Ontspullen met Astrid: tiny houses

Ze schreef een jaar lang over opruimen en raakte er weer in de ban van door de Netflix-serie van Marie Kondo. Astrid over de betekenis van spullen en ontspullen. Deze keer: tiny houses.
Vorig jaar bezocht ik vier tiny houses en hun bewoners, waar ik korte video’s van maakte. Een verheugklusje. Het was schaamteloos gluren natuurlijk, want het blijft intrigerend: kiezen voor wonen op een paar vierkante meter. Veel mensen dromen ervan, maar weinigen doen het echt.
Veel van de huisjes waren zelfvoorzienend, en dat betekende moestuinieren, een composttoilet, zonnepanelen en dat allemaal een beetje draaiende houden.

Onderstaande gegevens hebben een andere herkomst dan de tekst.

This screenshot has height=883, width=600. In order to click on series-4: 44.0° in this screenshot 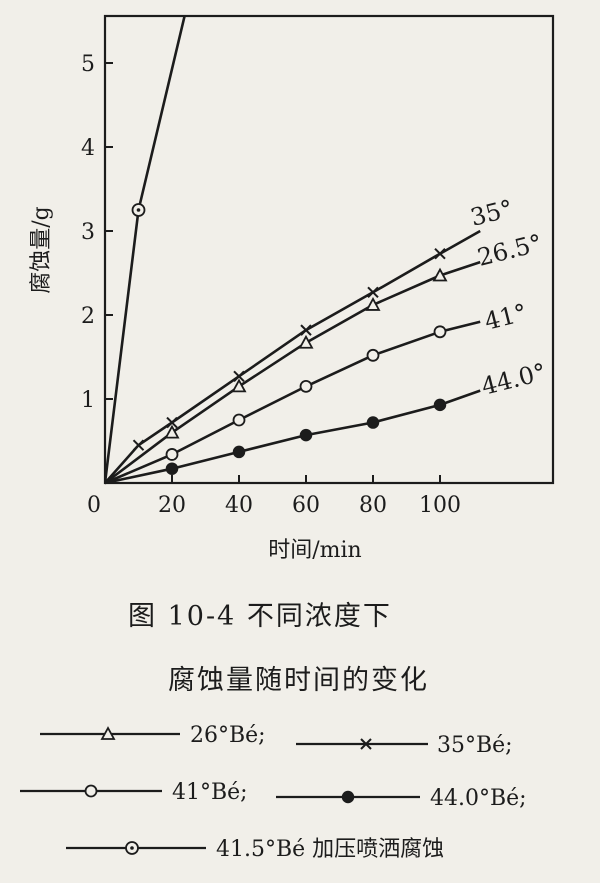, I will do `click(326, 422)`.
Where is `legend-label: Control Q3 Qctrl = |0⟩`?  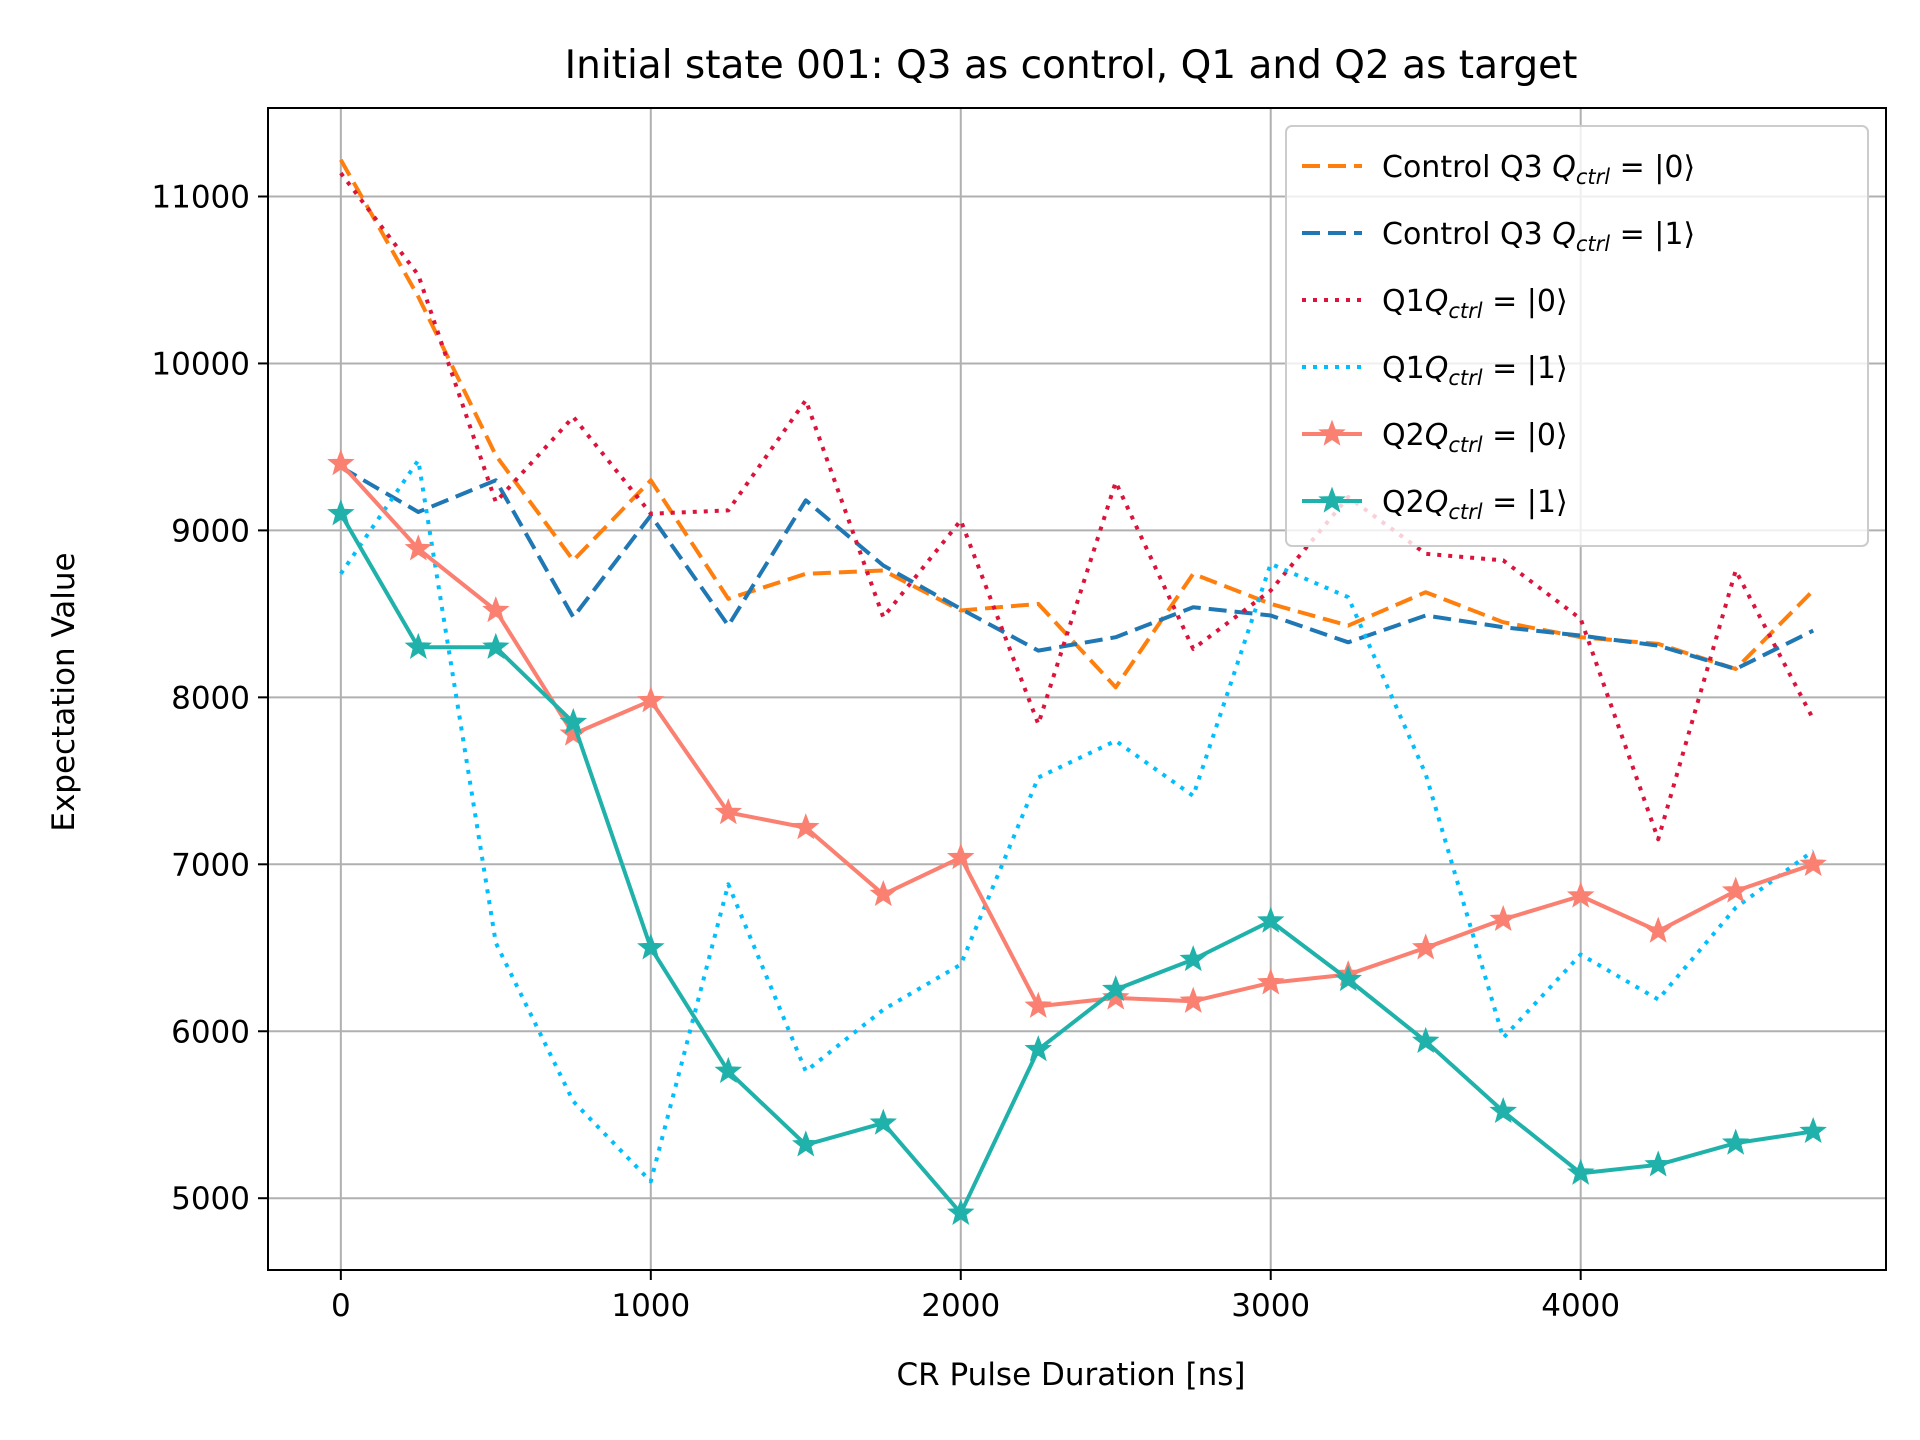 legend-label: Control Q3 Qctrl = |0⟩ is located at coordinates (1538, 170).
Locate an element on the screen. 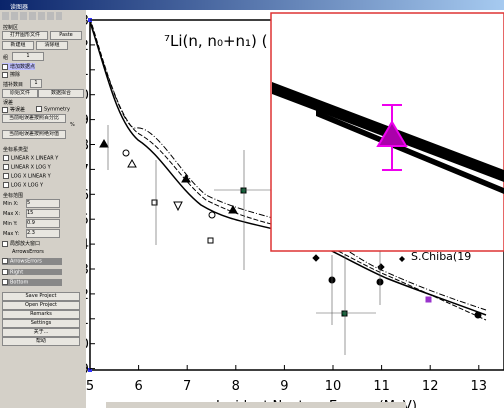  y-tick-label: 5 is located at coordinates (88, 220).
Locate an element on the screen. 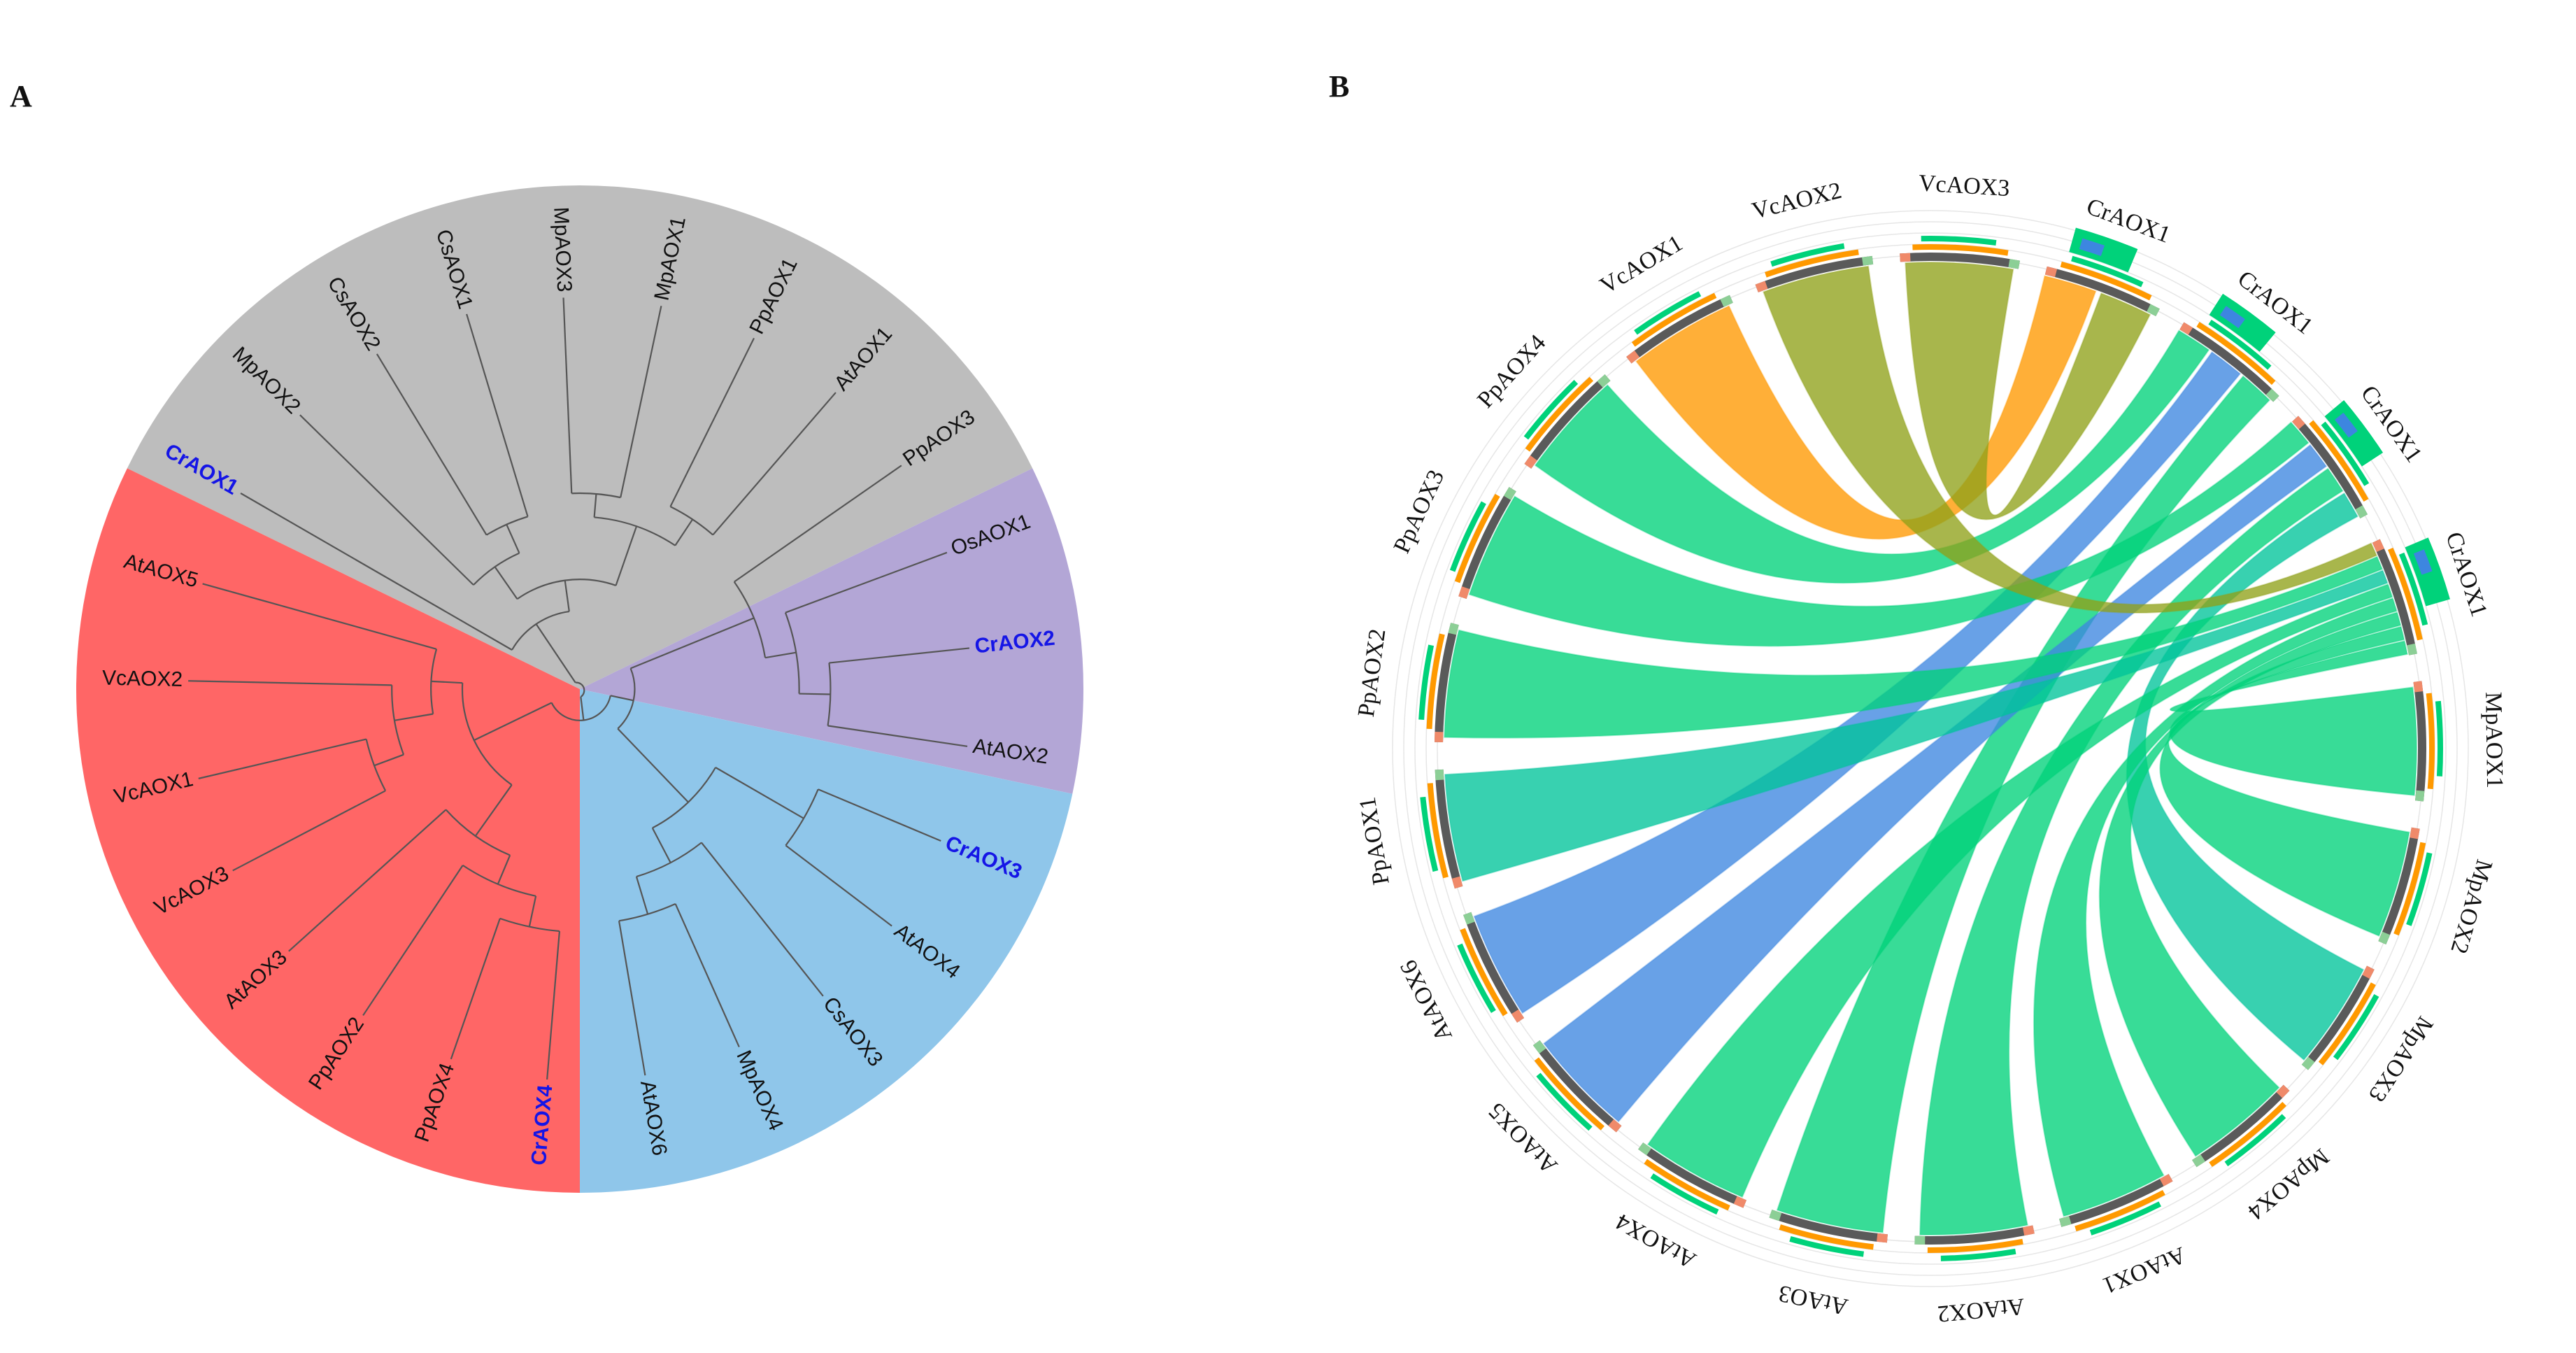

In m’n eentje zag ik het me nog wel doen, maar ik had bewondering voor het stel dat samen een tiny house deelde. De meeste indruk maakte het gezin met twee kleine kinderen en een hond. Het paste gewoon, én boeken, én leuk gestylede hoekjes, én twee mini-slaapkamers voor de kinderen.
Dat hele tiny house-leven was natuurlijk minder romantisch dan ik me had voorgesteld. Ik hoorde verhalen over de winter (soms geen stroom omdat de zonnepanelen niet genoeg zon opvangen), de zomer (soms geen water als het weken achter elkaar niet regent), de dagjesmensen die door je raam naar binnen gluren (écht, dat doen ze gewoon), en dat het in Nederland best moeilijk is om een plek voor zo’n huis te vinden. Maar de bewoners hadden allemaal het idee dat ze nu meer tijd konden besteden aan wat ze echt belangrijk vonden in het leven.